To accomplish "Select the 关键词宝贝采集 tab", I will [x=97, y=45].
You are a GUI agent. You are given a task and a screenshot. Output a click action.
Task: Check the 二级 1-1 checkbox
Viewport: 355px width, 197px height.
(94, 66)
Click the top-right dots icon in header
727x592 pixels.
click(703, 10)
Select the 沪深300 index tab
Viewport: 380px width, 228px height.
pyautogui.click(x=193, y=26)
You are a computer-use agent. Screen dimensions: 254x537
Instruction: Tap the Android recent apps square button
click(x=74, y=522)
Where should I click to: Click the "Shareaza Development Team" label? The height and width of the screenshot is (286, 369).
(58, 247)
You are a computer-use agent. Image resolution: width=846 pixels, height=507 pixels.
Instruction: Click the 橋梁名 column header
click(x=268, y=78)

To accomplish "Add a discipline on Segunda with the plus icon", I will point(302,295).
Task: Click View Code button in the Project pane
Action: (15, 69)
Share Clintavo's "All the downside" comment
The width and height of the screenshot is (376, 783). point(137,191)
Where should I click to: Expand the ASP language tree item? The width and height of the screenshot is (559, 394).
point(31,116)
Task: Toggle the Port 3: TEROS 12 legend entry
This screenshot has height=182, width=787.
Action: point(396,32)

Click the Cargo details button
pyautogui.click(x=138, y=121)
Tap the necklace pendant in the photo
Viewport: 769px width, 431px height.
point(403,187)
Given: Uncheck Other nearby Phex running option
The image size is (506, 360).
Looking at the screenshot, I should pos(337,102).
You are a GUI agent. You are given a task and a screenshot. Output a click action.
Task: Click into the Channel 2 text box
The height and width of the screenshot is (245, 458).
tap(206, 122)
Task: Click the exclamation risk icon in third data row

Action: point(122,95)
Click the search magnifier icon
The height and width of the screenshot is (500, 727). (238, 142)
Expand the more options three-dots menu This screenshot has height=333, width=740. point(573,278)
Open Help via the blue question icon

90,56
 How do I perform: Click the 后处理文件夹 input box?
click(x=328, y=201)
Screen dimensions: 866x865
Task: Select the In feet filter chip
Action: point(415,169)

:::::

[EXERCISE AIM] Only the count, nothing else: how many lines of the records hold the word "agent"?

[RESULT OF THIS EXERCISE] 4